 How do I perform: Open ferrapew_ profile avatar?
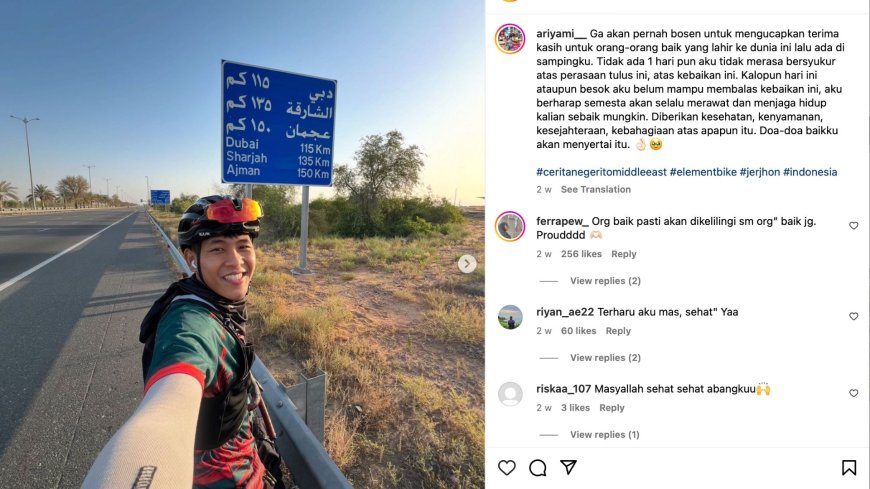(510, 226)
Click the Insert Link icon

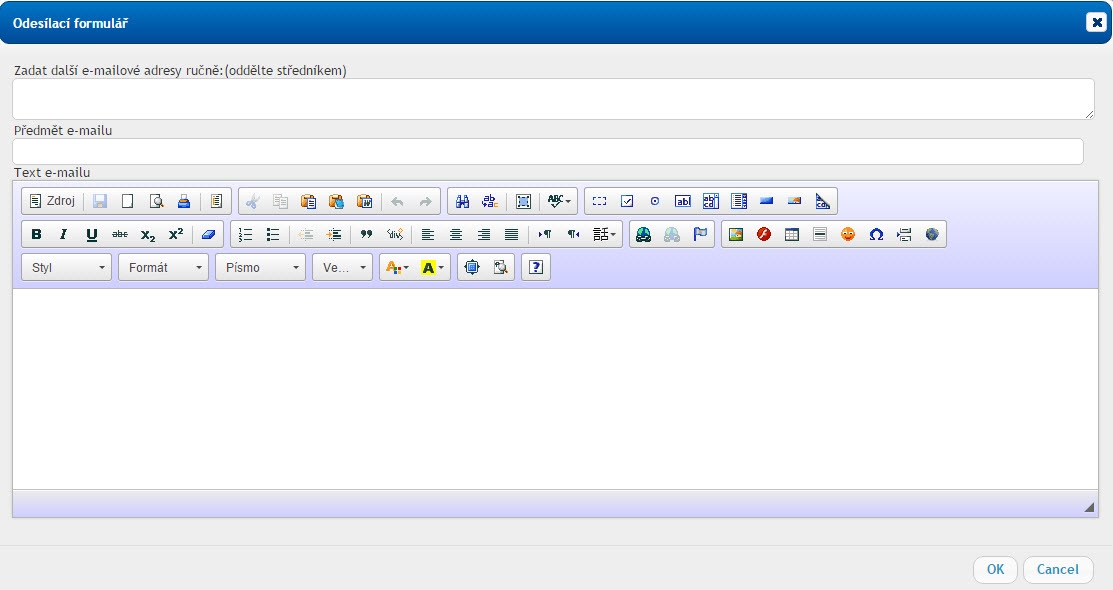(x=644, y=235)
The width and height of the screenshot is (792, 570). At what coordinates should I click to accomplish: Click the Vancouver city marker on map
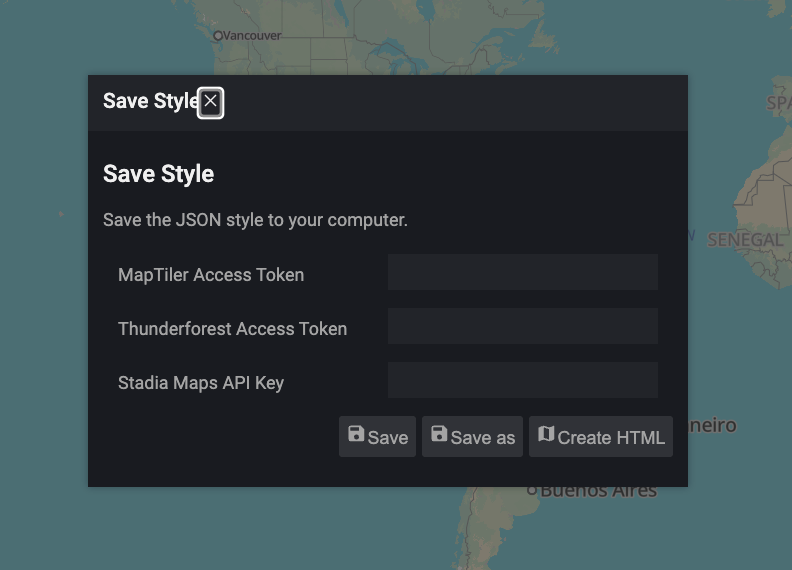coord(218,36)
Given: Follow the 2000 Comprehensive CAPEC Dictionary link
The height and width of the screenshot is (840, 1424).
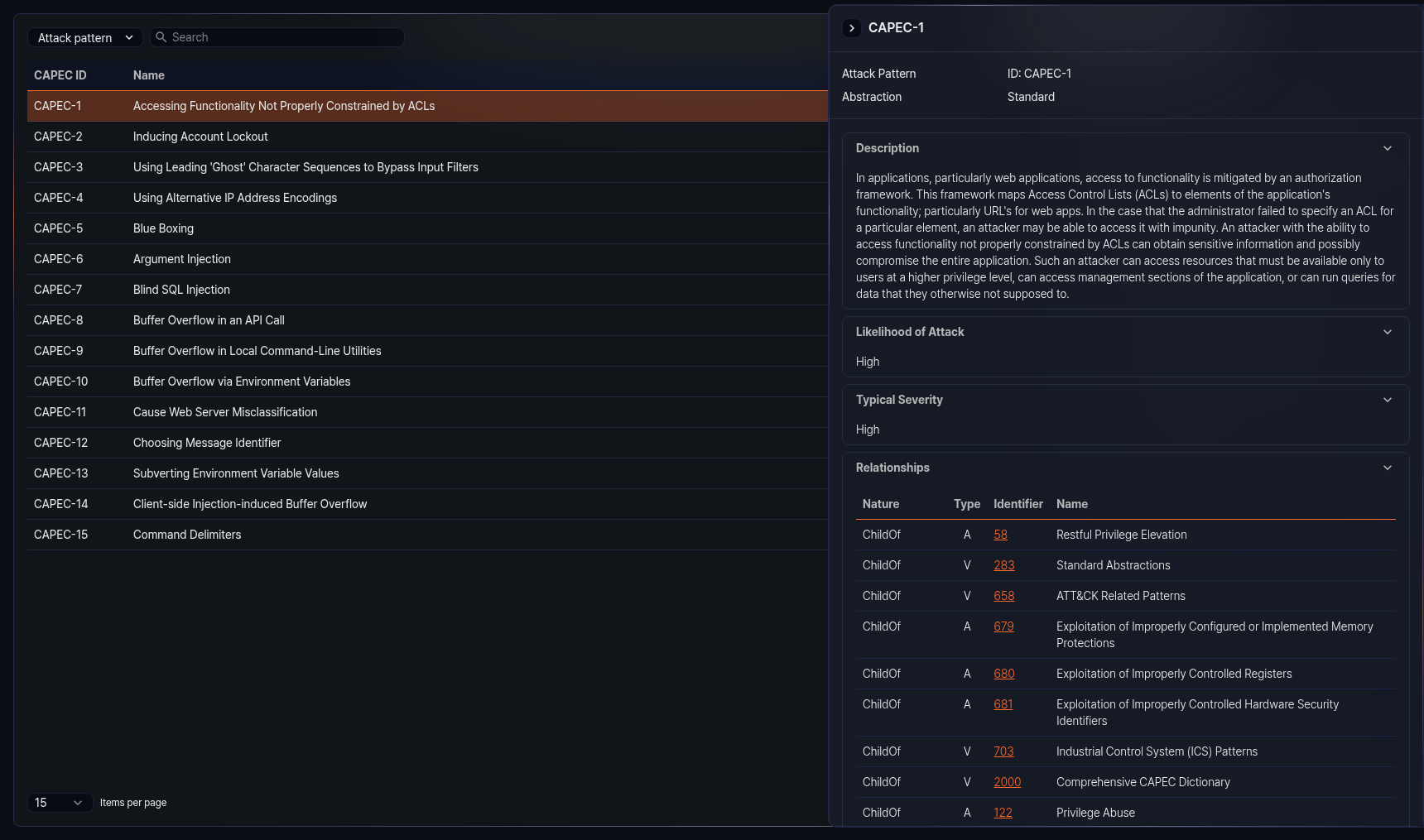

### WHAT TO WORK ON
Each record above should be returned unchanged, except that the pictures are dropped.

### SOLUTION BELOW
 How do I perform: Open ferrapew_ profile avatar?
(510, 226)
Click the Insert Link icon

(x=644, y=235)
The width and height of the screenshot is (792, 570). At what coordinates should I click to accomplish: Click the Vancouver city marker on map
coord(218,36)
Given: Follow the 2000 Comprehensive CAPEC Dictionary link
The height and width of the screenshot is (840, 1424).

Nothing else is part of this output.